IT Band Issues & Hiking

by | Oct 25, 2018 | 0 comments

IT Band Issues & Hiking

Are you having IT band issues? It’s common to hear runners and hikers talk about having IT band problems, but what exactly is the IT band, and why is it such a problem for so many hikers?

IT Band Anatomy For Hikers

IT Band Issues & Hiking, hikers

Looking at the image, do you see that long and wide white band running down the leg, labeled lTB in the graphic? That is your IT band or Iliotibial band.

The IT band starts at the hip and ends below the knee with lots of muscles anchoring into it: glutes (gluteus maximus), quads (Vastus Lateralus), and the tensor fascia latae (TFL).

The muscles that tie into the IT band and missing motion in your hip cause many issues for hikers, like pain and discomfort. If the muscles are tight, they can create tension and compression over structures like the bursae. In addition, tightness and compression can cause pain in the hip and knee joints.

The muscles should be able to slide under and around the IT band, but often, with active people like hikers, that sliding ability diminishes, and the muscles adhere, for lack of a better word, to the IT band.

When the muscle adheres to the IT band, pain can develop. This process is typical of active and sedentary people and indicates that some maintenance is in order.

You are probably keen to change the oil in your car, change the filters, and keep air in the tires. It’s basic car maintenance. Your body is similar in that it also needs basic maintenance to keep it functioning smoothly.

With basic upkeep, using a lacrosse ball or foam roller can help restore the sliding surface and “unstick” the muscle from the IT band. This will decrease compression on bursae and ease pressure around the hip and knee joints.

Can I Stretch My IT Band Issues Away?

It’s a common misconception that you can stretch the IT band. The answer is no unless you can produce over 2200 lbs of force. And even if you could produce that level of force, you’d only stretch the IT band 1-2%. The bottom line is that the IT band isn’t supposed to be stretchy – it needs to be thick and robust to handle the forces placed upon it.

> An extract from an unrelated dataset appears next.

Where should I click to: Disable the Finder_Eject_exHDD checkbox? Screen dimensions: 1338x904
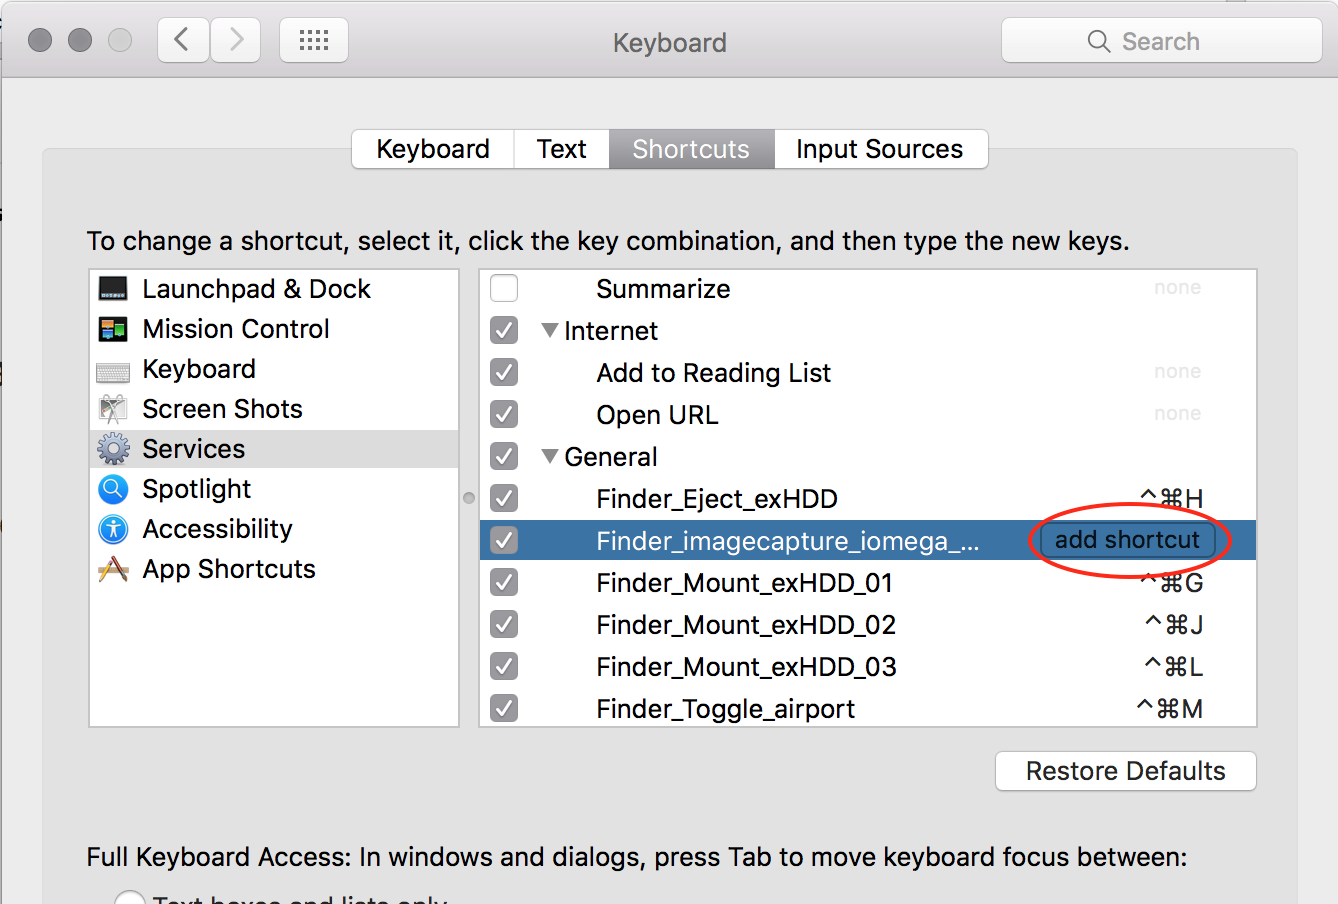[x=504, y=499]
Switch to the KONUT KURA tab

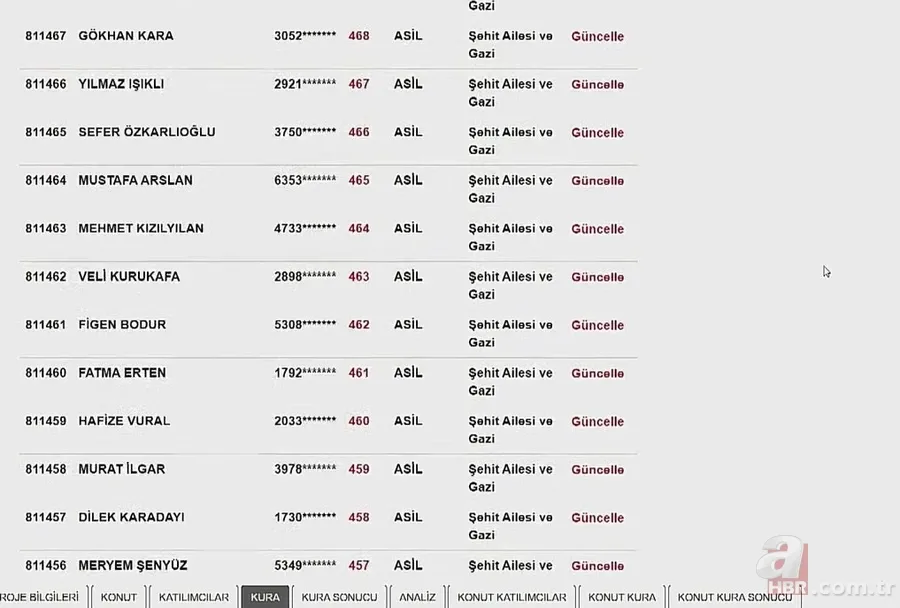coord(622,597)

Foam rolling is popular and might be beneficial; however, it’s not pack-friendly. For hikers, carrying a cork ball is a great way to relieve┬ácommon aches and pains. Consider keeping one in your arsenal!

Step Up Your Game

Dr. Starrett uses a lacrosse ball to target the muscles, areas around the knee, and the seam where the quads meet. It helps to “unstick” the tissue layers, allowing them to glide more freely with movement, which decreases tension and pain.

Watch the short video from Dr. Kelly Starrett; he describes the causes of IT band problems and follows up with some stretches and lacrosse ball work that can easily be done on the trail.


Of particular note to hikers is the Tensor Fascia Latae or TFL muscle; you can see it in the image above. It will be a workhorse during a hike as it helps to flex the hip – that happens with every step forward you take. This also means it is working quite hard as you hike uphill!

Spend some time after your training hikes and jogs targeting the muscles around the IT band. This will greatly benefit your recovery efforts and give you another tool for your toolbox of tricks if things flare up while on the trail.